TASK PROMPT - Make an exact copy, without pictures, of the lines below from the one containing "The image size is (512, 512)." to the last line, both ends included.

━━━ DATA SHOWN ━━━

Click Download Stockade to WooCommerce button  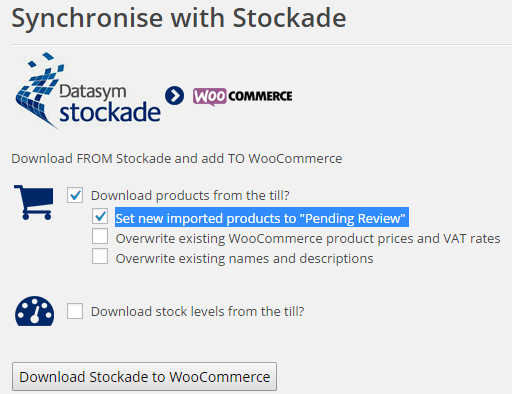[144, 377]
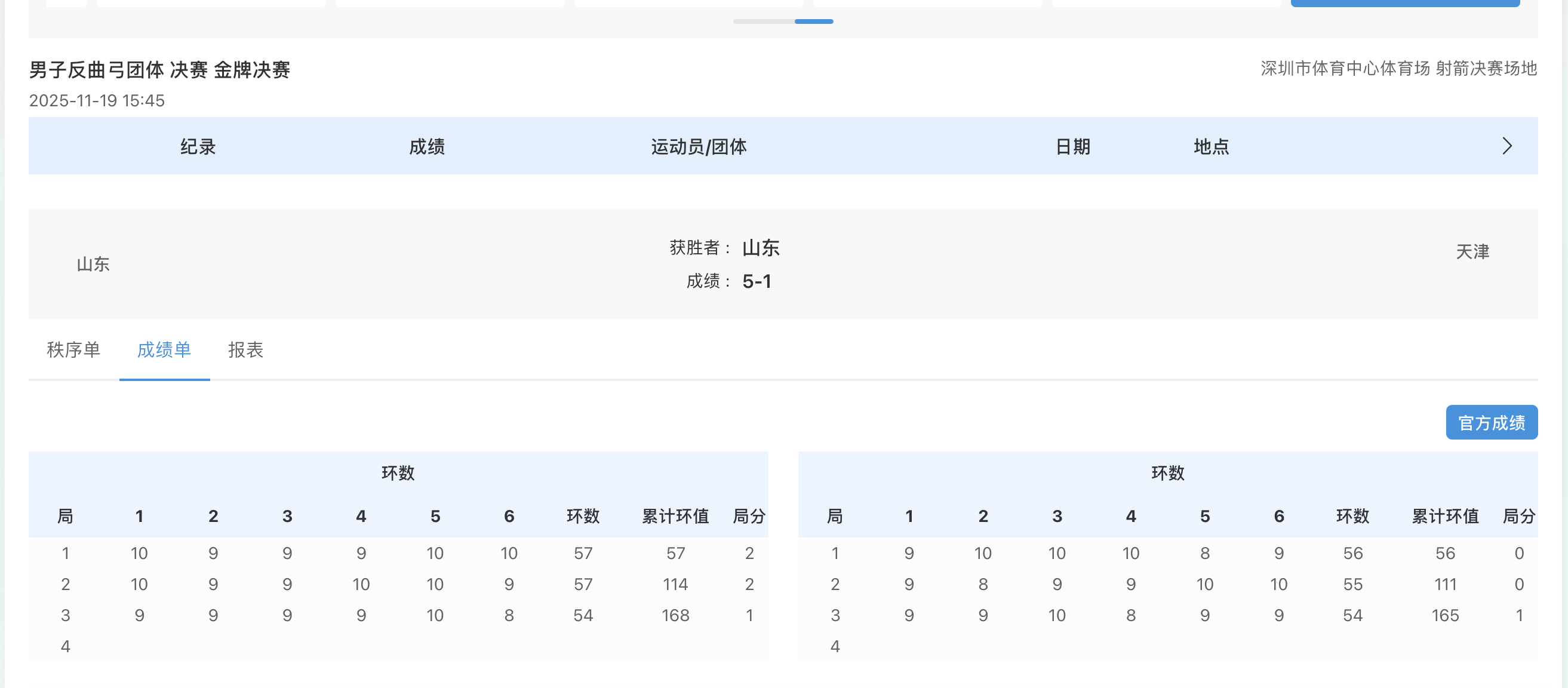Switch to the 秩序单 tab

pos(73,350)
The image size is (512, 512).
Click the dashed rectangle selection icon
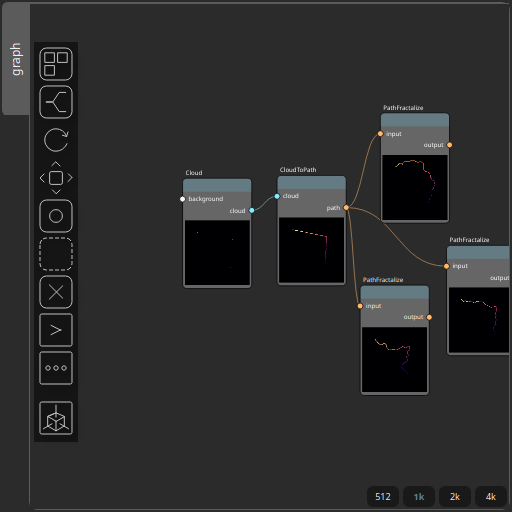pyautogui.click(x=56, y=254)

━━━

SOLUTION TO THE EXERCISE -
The image size is (512, 512).
Click the dashed rectangle selection icon
pyautogui.click(x=56, y=254)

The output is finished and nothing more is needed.